Premise6: The universe exists.
Conclusion2: The universe has a cause (God).

This argument always cites “infinite regress” as something that cannot happen: there cannot be a cause of a cause of a cause, so on forever.

So, since any observation of an extant universe demands a first cause lest it plummet into infinite regress, it continually gets chalked up to God.

According to Zale, that is stupid. So you’re telling me that since the universe “cannot” regress infinitely, we need to just produce some being that can regress infinitely? Remove the title “universe,” bestow the title “God,” and you’ve solved your logical quandary? You’re saying that that which we see existing infinitely is implausible, but that which we do not see, a magical man in the sky who somehow looks and acts and feels like us, is more plausible?

Let’s look at premises 2 and 5. You’re taking a thing that exists, the universe, and telling me that, certainly, they must not have existed before? Since when do we see something and logically equate it with nothing? Does that make sense?

I think that it makes far more sense to say that the universe has always existed. That doesn’t feel great either, but at least it fills the infinite regress hole with something we know to be real.

Maybe, dare I say it, infinite regress doesn’t have to be such a no-no.

Craig writes, “We have, I think we can safely say, a strong intuition of the universe’s contingency [or arising from something else]… We generally trust our modal intuitions on other matters with which we are familiar; if we are to do otherwise with respect to the universe’s contingency, then the atheist needs to provide some reason for such scepticism other than his desire to avoid theism.”

I will provide some reason. Intuition has certainly been known to fail. The realities of this world are often not at all intuitive. Before Van Leeuwenhoek discovered microscopic organisms, it was perfectly intuitive that no such thing existed – all God’s creations were our size. Certainly. It was not even considered otherwise. After Van Leeuwenhoek discovered them, he deemed them “animicules,” or tiny animals. Intuition filled the gap, explaining that these animicules inevitably grew to the size of the humans and giraffes with which people were familiar. Because, of course, it was intuitive that all of God’s creation was present on the earth in observable form, according to the doctrine of preformation. Certainly to the alchemist it was intuitive that all materials were fundamentally alike; that no invisible building blocks made up matter and the elements. And to us, now, it is intuitive that the Earth is a static place, not that we and our planet are composed of the same “star stuff” that, according to E=mc^2, is really just the same as energy. No, because we intuit something does not make it correct. Because we do not intuit it does not make it false.

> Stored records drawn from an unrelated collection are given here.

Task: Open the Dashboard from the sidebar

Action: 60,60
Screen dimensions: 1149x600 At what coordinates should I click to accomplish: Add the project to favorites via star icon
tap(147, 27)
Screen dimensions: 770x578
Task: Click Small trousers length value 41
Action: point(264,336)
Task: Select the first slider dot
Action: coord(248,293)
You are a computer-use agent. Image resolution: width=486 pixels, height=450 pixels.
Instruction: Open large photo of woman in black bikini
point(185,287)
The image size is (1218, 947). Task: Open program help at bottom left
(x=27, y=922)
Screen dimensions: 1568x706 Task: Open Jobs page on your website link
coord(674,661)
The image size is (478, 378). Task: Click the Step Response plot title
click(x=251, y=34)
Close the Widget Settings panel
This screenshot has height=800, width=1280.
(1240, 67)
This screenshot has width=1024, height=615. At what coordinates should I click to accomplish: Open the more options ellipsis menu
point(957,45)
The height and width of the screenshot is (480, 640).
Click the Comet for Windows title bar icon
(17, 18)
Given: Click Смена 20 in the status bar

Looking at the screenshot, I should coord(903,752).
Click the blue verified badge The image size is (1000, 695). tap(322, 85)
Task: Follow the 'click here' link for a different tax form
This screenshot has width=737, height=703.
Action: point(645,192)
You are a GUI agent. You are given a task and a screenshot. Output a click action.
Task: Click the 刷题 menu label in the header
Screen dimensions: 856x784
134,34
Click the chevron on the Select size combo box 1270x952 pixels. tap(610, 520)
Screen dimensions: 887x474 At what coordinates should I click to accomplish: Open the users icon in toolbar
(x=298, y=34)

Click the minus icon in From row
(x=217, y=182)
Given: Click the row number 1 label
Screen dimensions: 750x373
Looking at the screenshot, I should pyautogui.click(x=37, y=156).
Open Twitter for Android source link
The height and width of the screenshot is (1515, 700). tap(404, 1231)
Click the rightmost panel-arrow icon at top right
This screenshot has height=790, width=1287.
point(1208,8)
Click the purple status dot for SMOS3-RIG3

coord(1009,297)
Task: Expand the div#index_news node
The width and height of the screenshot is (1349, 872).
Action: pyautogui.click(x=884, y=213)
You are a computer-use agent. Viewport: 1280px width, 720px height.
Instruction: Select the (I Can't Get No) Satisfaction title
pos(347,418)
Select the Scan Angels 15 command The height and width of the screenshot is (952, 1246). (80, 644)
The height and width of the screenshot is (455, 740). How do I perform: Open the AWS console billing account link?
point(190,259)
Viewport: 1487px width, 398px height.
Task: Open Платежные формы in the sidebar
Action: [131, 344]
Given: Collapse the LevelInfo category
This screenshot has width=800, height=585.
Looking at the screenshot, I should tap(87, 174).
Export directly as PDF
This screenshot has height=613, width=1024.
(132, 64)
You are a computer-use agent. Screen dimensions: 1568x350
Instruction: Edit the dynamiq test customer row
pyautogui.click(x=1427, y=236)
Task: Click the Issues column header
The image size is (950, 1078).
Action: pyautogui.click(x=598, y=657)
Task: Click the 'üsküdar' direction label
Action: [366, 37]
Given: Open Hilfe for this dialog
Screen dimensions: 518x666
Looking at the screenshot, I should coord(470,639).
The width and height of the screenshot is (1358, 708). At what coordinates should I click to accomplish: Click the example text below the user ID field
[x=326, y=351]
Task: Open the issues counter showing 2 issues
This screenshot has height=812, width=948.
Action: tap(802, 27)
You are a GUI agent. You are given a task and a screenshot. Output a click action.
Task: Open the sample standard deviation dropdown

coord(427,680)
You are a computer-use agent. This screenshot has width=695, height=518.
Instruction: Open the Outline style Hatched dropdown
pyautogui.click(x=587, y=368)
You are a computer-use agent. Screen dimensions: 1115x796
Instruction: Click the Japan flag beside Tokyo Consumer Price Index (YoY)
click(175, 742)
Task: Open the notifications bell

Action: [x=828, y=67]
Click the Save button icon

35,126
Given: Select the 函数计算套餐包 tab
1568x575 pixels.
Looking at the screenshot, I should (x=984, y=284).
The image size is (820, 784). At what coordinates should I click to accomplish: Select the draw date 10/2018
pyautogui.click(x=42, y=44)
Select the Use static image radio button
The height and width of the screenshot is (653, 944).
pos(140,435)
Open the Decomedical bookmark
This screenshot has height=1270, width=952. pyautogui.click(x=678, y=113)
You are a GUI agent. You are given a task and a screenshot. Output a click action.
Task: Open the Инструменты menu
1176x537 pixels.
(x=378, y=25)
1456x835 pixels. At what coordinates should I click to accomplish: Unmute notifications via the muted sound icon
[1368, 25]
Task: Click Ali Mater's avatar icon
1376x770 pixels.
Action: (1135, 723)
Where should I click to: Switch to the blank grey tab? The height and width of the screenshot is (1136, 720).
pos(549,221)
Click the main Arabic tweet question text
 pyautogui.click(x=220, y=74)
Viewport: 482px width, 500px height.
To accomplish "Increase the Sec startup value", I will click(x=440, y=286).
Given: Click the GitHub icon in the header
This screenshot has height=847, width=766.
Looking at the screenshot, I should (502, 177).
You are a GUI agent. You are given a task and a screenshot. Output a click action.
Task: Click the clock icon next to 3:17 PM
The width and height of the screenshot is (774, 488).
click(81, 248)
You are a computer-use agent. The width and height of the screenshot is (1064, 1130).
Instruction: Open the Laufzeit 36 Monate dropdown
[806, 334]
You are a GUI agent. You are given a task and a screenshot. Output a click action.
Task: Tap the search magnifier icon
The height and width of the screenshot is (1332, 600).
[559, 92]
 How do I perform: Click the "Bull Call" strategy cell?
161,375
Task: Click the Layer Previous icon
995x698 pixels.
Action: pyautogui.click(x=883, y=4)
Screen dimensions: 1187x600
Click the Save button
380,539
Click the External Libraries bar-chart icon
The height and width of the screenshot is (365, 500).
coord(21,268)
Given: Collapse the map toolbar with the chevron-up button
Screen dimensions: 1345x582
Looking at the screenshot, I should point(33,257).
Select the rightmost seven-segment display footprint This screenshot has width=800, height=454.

Given strides made in cosmology as a physical science, we can confidently say that the beginnings of the universe are not intuitive and certainly not as dumbed-down, preposterously simplified and emotionalized as a loving yet angry God-man who created the earth and gave us an absurd and contradictory account thereof.

Reality, we see, does not follow our on-Earth tunnel vision. The big bang, budding universes, entropy and the reconciliation of entropy with eternity, light as a particle and a wave simultaneously… these things have all been explained by physics — not perfectly, but far more plausibly than a loose-ends God. If anyone gives a shit, I will gladly revisit works of popular cosmology and explain them.

So, in short, the cosmological argument (in my opinion the best positive argument for God) appeals to the authority of our intuitions, indeed our desires that the universe came from something comprehensible. Hopefully, say we, something that gives us meaning. The argument works well within those walls, but certainly the universe does not live within them.